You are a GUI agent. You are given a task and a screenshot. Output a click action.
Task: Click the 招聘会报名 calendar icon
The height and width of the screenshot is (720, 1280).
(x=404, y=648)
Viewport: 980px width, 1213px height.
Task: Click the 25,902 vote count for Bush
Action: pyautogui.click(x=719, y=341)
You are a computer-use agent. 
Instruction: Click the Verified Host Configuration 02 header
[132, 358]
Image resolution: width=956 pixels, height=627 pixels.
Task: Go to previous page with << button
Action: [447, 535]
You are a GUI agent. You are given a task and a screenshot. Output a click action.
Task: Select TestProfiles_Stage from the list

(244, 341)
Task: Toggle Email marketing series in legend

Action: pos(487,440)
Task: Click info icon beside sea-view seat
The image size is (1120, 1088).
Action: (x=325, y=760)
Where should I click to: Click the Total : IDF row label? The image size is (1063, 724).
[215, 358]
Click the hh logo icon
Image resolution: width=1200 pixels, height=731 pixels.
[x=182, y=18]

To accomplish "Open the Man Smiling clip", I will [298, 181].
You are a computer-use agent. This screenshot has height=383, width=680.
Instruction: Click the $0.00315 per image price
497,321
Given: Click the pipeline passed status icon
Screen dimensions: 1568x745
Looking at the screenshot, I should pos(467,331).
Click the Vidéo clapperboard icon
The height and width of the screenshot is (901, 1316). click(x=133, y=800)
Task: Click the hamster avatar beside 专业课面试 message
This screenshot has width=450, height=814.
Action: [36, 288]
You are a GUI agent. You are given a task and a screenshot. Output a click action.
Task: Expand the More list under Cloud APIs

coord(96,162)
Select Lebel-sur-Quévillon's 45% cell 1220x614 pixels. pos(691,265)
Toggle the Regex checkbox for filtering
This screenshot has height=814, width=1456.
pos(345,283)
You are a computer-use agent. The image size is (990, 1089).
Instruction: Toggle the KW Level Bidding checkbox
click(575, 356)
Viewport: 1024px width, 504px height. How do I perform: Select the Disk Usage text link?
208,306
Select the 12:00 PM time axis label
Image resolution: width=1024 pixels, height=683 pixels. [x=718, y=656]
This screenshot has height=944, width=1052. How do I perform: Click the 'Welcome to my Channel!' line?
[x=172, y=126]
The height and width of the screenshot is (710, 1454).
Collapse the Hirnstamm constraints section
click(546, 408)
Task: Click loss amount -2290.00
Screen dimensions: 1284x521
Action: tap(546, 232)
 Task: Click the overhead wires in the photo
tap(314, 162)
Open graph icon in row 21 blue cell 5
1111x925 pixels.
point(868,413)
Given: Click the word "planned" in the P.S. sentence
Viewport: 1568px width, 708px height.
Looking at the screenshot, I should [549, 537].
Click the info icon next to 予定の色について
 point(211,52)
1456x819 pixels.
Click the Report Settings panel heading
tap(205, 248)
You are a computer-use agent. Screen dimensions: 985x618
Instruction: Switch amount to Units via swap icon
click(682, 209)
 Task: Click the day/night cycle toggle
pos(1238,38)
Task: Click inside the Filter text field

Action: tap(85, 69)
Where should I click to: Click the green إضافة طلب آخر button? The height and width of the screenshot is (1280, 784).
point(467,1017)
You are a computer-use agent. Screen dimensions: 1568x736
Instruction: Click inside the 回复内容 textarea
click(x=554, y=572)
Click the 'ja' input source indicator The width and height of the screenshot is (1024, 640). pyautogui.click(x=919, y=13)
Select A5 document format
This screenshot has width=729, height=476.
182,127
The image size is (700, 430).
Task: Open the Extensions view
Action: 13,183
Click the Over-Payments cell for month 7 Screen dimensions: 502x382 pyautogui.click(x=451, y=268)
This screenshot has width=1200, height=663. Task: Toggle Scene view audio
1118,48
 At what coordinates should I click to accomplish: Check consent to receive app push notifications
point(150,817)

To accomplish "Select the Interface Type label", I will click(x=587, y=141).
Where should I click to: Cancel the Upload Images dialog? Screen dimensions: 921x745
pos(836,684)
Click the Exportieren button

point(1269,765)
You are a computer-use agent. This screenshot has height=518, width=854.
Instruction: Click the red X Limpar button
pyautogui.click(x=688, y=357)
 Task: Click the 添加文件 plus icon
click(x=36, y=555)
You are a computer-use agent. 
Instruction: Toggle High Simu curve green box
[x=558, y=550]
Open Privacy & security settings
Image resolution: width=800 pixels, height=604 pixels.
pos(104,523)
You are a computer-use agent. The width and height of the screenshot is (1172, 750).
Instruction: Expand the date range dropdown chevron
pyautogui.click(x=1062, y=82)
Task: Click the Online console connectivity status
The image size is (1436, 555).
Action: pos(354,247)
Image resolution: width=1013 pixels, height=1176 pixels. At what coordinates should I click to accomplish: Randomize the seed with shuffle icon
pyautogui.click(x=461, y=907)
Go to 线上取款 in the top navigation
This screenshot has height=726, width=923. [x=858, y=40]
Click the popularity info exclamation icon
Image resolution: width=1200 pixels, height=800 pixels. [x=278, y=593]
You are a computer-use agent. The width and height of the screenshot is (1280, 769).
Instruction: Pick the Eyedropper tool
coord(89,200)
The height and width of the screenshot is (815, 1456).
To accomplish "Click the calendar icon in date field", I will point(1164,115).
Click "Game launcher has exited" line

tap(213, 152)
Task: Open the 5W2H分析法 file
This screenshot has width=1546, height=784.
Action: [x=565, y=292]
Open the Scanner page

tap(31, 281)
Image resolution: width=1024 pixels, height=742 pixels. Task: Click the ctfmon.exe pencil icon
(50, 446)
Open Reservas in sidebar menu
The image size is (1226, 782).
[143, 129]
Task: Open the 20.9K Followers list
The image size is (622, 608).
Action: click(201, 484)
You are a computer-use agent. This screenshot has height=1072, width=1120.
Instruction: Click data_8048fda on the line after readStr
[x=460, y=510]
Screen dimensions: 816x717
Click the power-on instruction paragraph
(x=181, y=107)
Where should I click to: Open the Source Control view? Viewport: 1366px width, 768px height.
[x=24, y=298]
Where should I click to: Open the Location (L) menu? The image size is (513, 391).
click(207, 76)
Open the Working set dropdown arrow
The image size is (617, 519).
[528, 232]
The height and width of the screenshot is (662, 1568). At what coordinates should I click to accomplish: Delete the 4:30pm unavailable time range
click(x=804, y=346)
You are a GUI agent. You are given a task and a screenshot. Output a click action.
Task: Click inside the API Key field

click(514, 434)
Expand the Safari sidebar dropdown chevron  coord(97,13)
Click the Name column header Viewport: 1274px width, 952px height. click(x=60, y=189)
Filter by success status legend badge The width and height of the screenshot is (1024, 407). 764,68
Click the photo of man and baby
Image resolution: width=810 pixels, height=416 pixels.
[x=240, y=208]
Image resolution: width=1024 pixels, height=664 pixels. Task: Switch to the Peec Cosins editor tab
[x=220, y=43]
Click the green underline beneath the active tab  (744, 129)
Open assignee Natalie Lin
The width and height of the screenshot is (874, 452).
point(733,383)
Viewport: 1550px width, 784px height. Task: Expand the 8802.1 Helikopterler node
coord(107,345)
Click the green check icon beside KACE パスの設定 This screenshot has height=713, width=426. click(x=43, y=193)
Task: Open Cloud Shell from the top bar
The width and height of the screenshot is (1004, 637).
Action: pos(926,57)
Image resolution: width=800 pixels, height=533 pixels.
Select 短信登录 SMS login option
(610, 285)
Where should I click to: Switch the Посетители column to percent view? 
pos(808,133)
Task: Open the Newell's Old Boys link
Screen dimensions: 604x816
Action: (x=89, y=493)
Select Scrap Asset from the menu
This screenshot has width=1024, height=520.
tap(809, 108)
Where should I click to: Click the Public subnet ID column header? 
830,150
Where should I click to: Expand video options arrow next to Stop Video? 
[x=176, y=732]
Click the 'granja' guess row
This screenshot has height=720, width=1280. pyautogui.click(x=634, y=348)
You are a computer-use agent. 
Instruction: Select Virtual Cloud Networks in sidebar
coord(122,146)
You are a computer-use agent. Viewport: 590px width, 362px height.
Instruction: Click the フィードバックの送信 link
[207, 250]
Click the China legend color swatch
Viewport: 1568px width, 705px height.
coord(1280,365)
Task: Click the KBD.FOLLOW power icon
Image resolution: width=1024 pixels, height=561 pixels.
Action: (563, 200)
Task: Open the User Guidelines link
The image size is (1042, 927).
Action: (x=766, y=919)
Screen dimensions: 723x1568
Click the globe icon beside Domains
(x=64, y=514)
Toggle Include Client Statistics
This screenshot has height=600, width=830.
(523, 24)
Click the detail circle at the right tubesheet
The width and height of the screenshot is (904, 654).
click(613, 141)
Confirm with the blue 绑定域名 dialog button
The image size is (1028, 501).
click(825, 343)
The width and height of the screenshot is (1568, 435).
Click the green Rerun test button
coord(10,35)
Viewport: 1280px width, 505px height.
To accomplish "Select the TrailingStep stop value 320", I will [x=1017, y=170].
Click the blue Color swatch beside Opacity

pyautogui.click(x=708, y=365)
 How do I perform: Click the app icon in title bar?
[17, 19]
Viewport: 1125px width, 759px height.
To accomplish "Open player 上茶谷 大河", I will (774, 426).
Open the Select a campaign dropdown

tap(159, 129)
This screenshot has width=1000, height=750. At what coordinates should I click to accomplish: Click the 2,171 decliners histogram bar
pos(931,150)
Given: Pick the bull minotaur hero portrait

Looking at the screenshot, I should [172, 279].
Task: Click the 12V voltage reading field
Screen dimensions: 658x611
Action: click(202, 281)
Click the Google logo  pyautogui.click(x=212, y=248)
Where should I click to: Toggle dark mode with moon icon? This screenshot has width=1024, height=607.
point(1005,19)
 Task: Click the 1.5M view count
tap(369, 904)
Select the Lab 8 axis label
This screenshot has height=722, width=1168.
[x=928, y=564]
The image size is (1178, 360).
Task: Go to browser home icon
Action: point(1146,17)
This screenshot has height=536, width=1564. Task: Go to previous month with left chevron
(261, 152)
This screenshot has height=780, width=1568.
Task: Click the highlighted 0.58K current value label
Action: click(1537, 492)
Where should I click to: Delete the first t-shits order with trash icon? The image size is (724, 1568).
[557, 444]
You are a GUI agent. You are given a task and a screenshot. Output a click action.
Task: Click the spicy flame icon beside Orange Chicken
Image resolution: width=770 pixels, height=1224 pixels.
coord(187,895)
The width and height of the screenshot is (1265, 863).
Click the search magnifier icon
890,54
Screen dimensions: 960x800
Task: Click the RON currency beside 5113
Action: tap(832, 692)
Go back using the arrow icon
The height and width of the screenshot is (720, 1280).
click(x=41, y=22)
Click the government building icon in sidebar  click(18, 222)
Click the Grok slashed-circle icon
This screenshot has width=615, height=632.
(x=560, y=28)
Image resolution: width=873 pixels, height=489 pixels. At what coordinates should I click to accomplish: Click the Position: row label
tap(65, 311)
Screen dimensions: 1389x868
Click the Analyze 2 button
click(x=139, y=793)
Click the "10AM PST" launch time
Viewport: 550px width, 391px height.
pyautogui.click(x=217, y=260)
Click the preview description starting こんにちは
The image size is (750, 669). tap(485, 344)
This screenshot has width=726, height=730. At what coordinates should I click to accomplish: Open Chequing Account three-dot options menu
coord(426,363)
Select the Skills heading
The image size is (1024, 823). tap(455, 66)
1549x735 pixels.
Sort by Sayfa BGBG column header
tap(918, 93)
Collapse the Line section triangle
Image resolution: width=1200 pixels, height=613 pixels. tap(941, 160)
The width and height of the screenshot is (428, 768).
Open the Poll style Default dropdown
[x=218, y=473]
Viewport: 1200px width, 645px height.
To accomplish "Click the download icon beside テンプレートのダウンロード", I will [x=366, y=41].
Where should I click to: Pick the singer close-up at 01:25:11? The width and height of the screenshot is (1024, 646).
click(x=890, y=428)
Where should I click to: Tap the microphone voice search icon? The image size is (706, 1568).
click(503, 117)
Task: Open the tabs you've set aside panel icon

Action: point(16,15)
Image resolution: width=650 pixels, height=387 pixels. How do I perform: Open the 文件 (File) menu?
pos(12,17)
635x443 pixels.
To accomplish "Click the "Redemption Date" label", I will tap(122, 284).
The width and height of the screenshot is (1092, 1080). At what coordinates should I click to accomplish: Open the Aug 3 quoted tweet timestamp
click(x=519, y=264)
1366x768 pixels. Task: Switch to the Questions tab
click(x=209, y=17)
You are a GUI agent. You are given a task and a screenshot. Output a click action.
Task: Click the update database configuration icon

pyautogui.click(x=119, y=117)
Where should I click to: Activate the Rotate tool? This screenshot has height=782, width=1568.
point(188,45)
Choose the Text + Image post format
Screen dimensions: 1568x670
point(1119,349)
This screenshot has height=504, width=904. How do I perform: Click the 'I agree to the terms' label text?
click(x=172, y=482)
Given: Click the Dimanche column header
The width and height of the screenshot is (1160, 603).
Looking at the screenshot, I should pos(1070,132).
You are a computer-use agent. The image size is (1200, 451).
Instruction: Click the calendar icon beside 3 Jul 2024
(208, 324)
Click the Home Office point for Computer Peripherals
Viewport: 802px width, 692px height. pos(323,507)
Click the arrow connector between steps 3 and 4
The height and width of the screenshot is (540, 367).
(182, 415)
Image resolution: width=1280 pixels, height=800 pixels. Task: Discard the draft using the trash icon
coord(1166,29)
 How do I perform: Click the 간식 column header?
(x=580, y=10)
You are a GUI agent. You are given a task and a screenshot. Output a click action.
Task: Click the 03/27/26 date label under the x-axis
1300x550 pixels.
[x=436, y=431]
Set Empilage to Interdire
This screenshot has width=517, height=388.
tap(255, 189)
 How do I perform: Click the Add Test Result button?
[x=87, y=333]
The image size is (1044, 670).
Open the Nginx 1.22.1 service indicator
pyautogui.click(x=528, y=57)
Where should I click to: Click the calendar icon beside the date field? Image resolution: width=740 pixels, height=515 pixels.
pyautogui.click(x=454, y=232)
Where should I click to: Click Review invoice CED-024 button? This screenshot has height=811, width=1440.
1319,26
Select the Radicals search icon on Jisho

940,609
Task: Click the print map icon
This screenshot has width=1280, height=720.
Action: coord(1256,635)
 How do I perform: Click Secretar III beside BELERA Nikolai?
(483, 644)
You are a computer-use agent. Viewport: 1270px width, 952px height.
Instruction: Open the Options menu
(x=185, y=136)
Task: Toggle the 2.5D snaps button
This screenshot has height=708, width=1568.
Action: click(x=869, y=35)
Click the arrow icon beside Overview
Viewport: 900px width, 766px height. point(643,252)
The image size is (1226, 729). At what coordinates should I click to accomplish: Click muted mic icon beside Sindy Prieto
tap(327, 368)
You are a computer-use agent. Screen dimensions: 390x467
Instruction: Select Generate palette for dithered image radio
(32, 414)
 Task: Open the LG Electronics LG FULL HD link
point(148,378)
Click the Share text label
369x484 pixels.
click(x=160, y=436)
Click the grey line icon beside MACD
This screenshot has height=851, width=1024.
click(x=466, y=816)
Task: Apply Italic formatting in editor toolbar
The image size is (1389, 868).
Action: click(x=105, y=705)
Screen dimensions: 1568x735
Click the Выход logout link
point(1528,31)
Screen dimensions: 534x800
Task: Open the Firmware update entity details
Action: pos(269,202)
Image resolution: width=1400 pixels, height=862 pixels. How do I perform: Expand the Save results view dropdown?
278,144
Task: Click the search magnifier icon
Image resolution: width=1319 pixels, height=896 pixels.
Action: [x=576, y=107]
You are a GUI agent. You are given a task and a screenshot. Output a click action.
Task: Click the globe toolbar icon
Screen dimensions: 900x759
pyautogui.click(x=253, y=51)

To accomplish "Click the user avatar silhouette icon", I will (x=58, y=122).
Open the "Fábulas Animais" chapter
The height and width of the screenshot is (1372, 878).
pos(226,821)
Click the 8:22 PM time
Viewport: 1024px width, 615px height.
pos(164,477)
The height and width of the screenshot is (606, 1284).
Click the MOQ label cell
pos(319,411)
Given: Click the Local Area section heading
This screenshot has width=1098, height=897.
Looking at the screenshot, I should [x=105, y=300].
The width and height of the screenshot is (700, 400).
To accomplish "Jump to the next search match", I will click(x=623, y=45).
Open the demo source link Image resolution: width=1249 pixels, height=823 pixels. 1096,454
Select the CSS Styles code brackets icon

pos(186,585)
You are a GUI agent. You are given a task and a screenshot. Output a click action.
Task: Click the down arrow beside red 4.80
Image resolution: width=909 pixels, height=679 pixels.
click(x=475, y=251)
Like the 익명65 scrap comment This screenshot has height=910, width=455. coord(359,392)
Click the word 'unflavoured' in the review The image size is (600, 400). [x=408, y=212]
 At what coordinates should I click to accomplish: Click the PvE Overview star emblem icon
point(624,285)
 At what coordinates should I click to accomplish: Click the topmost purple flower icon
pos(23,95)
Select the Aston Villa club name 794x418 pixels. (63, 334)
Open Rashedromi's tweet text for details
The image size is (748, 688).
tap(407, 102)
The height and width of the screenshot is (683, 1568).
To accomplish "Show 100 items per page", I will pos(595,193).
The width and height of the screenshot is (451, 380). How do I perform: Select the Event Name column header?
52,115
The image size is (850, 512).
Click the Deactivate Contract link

***

» **TASK STATEMENT**:
Begin with the line that has "The width and height of the screenshot is (1092, 1080)." in the listing above and end after the line that has "Task: Click the 03/27/26"; output those lines exactly.

» **OUTPUT**:
The width and height of the screenshot is (1092, 1080). At what coordinates should I click to accomplish: Open the Aug 3 quoted tweet timestamp
click(x=519, y=264)
1366x768 pixels. Task: Switch to the Questions tab
click(x=209, y=17)
You are a GUI agent. You are given a task and a screenshot. Output a click action.
Task: Click the update database configuration icon

pyautogui.click(x=119, y=117)
Where should I click to: Activate the Rotate tool? This screenshot has height=782, width=1568.
point(188,45)
Choose the Text + Image post format
Screen dimensions: 1568x670
point(1119,349)
This screenshot has height=504, width=904. How do I perform: Click the 'I agree to the terms' label text?
click(x=172, y=482)
Given: Click the Dimanche column header
The width and height of the screenshot is (1160, 603).
Looking at the screenshot, I should pos(1070,132).
You are a computer-use agent. The image size is (1200, 451).
Instruction: Click the calendar icon beside 3 Jul 2024
(208, 324)
Click the Home Office point for Computer Peripherals
Viewport: 802px width, 692px height. pos(323,507)
Click the arrow connector between steps 3 and 4
The height and width of the screenshot is (540, 367).
(182, 415)
Image resolution: width=1280 pixels, height=800 pixels. Task: Discard the draft using the trash icon
coord(1166,29)
 How do I perform: Click the 간식 column header?
(x=580, y=10)
You are a GUI agent. You are given a task and a screenshot. Output a click action.
Task: Click the 03/27/26 date label under the x-axis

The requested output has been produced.